Revista Diario

La gota

Publicado el 14 febrero 2011 por Chirri
Ya está la gota, inmisericorde, una y otra vez golpeando contra el suelo, con su “plonc, plonc” una y otra vez, como si de una pesadilla se tratase, se mete en los oídos a pesar de mis patéticos intentos de taponarlos con la almohada, pero es un tormento chino, no hay posibilidad de acallar este ruido que me está volviendo loco.
Poseído por la desesperación, me incorporo del catre y paseo por la celda de manera mecánica, un, dos, tres, media vuelta y de nuevo a empezar. Camino sin pensar en lo que hago, mi mente se vacía, a veces sueño mientras ando, intento imaginarme en mi pueblo allá en la sierra, me hallo descalzo y piso la hierba mojada junto al río, me introduzco en él intentando no resbalar sobre los guijarros redondeados por el arrastre de la primavera, el agua está helada, pero eso nunca fue un impedimento para mí, entro en la poza formada en un recodo y cuando el agua me llega a las rodillas, de golpe, como he hecho siempre, me zambullo en su interior, tras una larga brazada, emerjo en la mitad del cauce, luchando contra la corriente para así con este ejercicio, no me afecte la frialdad de las aguas, el río baja cantando entre las rocas de granito de las riberas, hasta que de nuevo el sonido de la gotera me devuelve a mi obscura realidad.
¡Maldita sea! Papillón y Chessman disfrutaron de un silencio a su pesar que a mí se me niega ¿Qué problema supone arreglar una triste gotera? Sobre todo cuando no hay manera de evitar que su golpeteo monótono se meta en mis oídos.
Vuelvo al pasear como un león enjaulado, un, dos, tres, media vuelta, un, dos, tres. ¡Alto! Me quedo parado como una estatua y agacho la cabeza avizorando el suelo, efectivamente, es una hormiga, me arrodillo y con un cuidado de relojero la atenazo entre mi pulgar y el índice, es muy importante no matarla ni lesionarla. Con ella por fin aprehendida me incorporo y me acerco al rincón de la celda junto a la ventana, allí está Petra, en su infinita paciencia aguarda esperando una presa, hoy no se puede quejar, la cena se la sirvo yo. Con la precisión que da el haber repetido este acto varias veces, introduzco la hormiga en la boca de la telaraña, teniendo sobre todo cuidado para no enganchar mis dedos en los hilos de la tela que se extienden radicalmente a partir de la boca de su cueva. No tarda mucho en aparecer y veloz como el rayo, cierra sus quelíceros en el abdomen se la victima y la sumerge en la profundidad de su madriguera. Sic transit gloria mundi
Mi relación con Petra es especial, debo aclarar que no es mi mascota, una mascota es algo más, una actitud de cariño cuando menos y yo obviamente no la tengo, todavía no tengo la mente tan perjudicada como para sentir afecto por una araña.
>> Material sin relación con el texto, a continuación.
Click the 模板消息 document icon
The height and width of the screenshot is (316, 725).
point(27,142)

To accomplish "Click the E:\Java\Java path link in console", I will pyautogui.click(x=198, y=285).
Un día apareció en la celda, se coló por la ventana y sin pedir permiso, instaló su hogar en un rincón de la celda, me pasé horas de pié, observando como hilo a hilo, montaba su madriguera de forma tubular en una grieta del fondo del rincón, a partir de ahí fue extendiendo un tapiz de seda alrededor del agujero donde los insectos que lo rozaran, quedarían apresados sin escapatoria y finalmente varios hilos longitudinales que le avisaran de esta circunstancia.
¿Por qué consentí su estancia? No lo se, quizás porque en mi niñez dormía en la cámara en la casa de mis abuelos, un sitio terrible, lleno de ruidos de mil ratones que correteaban a sus anchas intentando aprovecharse de las legumbres que mi abuela disponía extendidas para su secado, el techo era un entramado de vigas de madera que sujetaban las tejas y un par de tragaluces llenos de polvo que daban una cierta luz por el día, todo esto se hallaba envuelto por infinidad de telas de arañas y dentro de estas, huéspedes de todos los tamaños que uno puede asociar a estos bichos.
Tácitamente hice un trato con las arañas, yo sería su amigo si ellas no me hacían nada, sobre todo por la noche, no se descolgarían para meterse conmigo en la cama. En pago de estos favores, todas las tardes recogía de vuelta del colegio, moscas y hormigas que iba introduciendo en una caja de cerillas y que al llegar a la casa de mi abuela, antes de merendar el rutinario bocadillo de carne de membrillo, subía los escalones hacia la cámara y allí iba depositando una a una todas las presas del día a mis nuevas favorecidas.
Gracias a todos estos recuerdos, he conseguido pasar otra tarde más sin volverme loco, un día más de condena, un día menos para la libertad.
Llega la oscuridad, me tumbo en el jergón, cierro los ojos, pero ahí está de nuevo con su plonc, plonc, la tabarra infernal de la maldita gota.